Thursday, October 6, 2011

Homicides Soar in Central America?

A recent report from the United Nations, as summarized by the AP, states that homicides have soared in Central America over the last few years. Well, sort of. 

The AP article doesn't actually give any evidence that it has soared - it just gives 2010 figures - but why quibble. To really show that homicides have soared you need to tell us how many murders there used to be. We'll give them the benefit of the doubt and say that's the evidence is in the UN document.

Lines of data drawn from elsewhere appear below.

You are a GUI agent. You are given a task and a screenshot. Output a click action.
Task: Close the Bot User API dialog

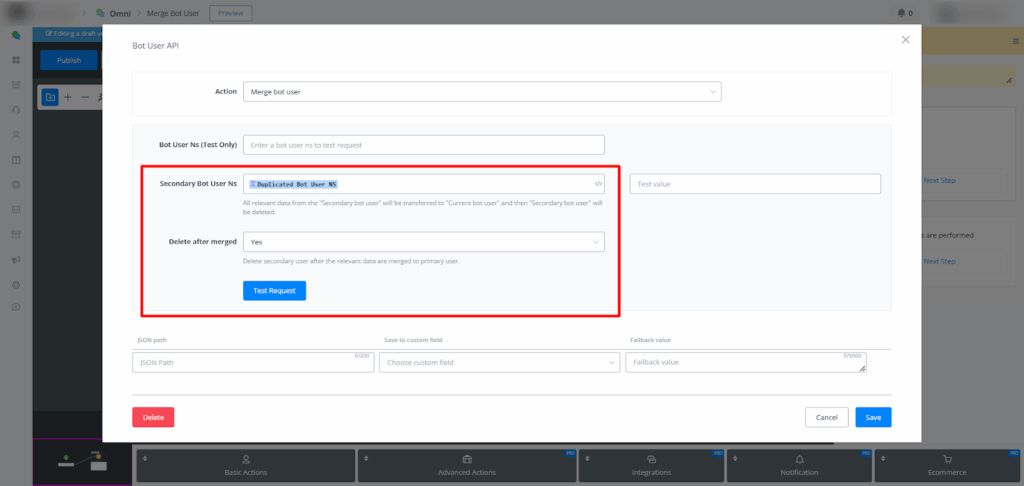[905, 40]
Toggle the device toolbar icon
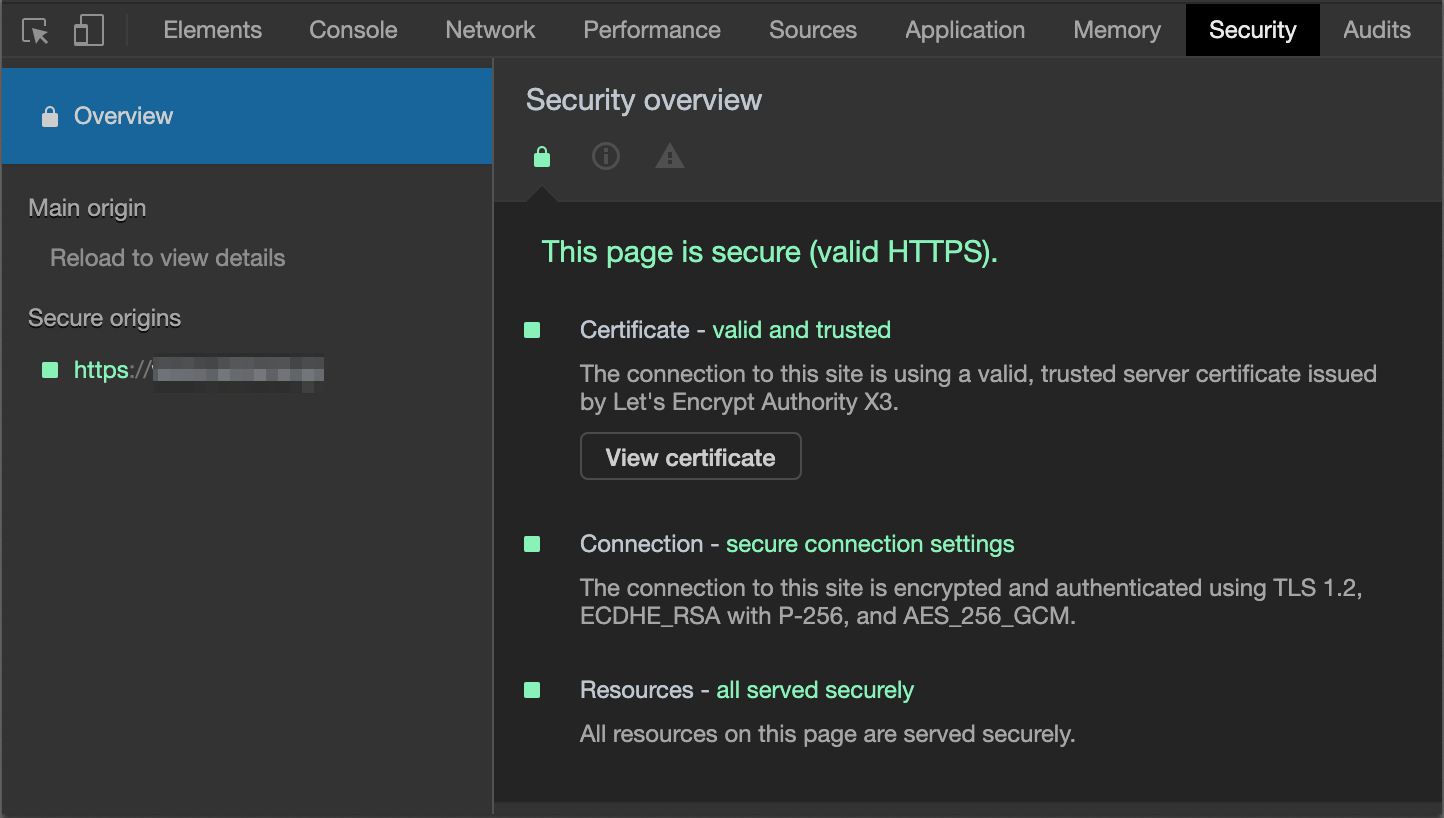 tap(89, 31)
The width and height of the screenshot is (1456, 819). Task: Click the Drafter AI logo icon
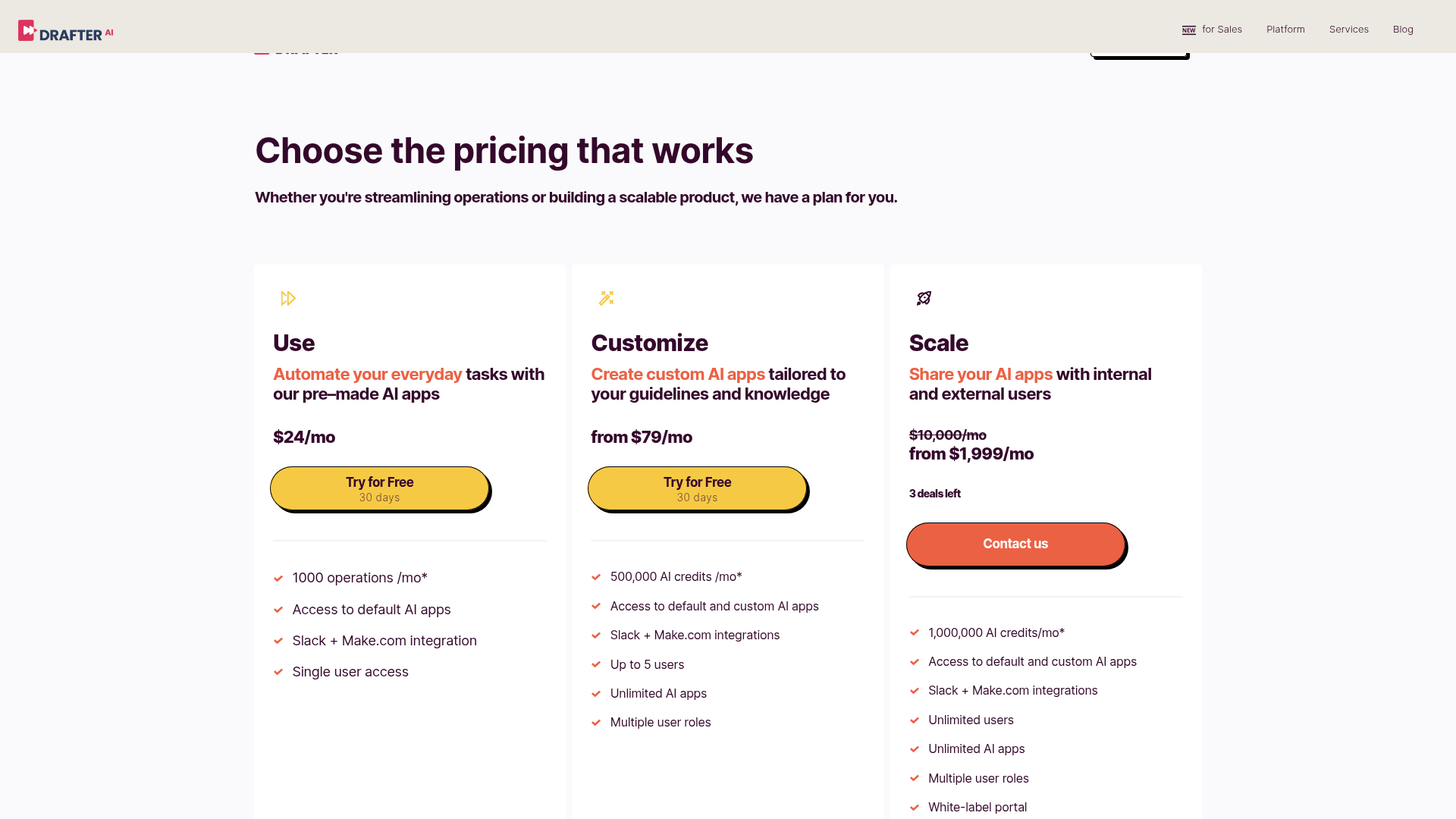[x=27, y=30]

Here's more from the AP article.

Honduras and El Salvador have the highest homicide rates in the world as killings reach a crisis point in Central America, a United Nations report said Thursday.
The study on homicides by the United Nations Office on Drugs and Crime blamed organized crime for the region's surge in violence.
Honduras had 6,200 killings in 2010 out of a population of 7.7 million people, while El Salvador with 6.1 million people had 4,000 homicides.
The 2011 Global Study on Homicide calculated a rate of 82.1 homicides per 100,000 people for Honduras and 66 per 100,000 people for El Salvador. Cote D'Ivoire in West Africa followed with 56.9 and the Caribbean nation of Jamaica with 52.1. The United States had a homicide rate of 5 per 100,000 people in 2009, the report said.
Honduras Human Rights Commissioner Ramon Custodio said Thursday that he was worried about rising crime and feared worse figures are yet to come.
Notice anything? That's right, the AP story on the world's most violent countries didn't even mention Guatemala. I wouldn't go that far. While the murder rate has been declining for the last two years, Guatemala is still a very dangerous country in which to live, work and travel, particularly if you are in Guatemala City.


In addition, if your headline is UN study: Homicides soar in Central America, you need to write about more than El Salvador and Honduras. We already know that Guatemala wasn't mentioned, but the same goes for Belize, Nicaragua, Costa Rica or Panama. If you want to make the point that violence has soared in Central America because it very well might have, you need to mention more than two out of the region's seven countries.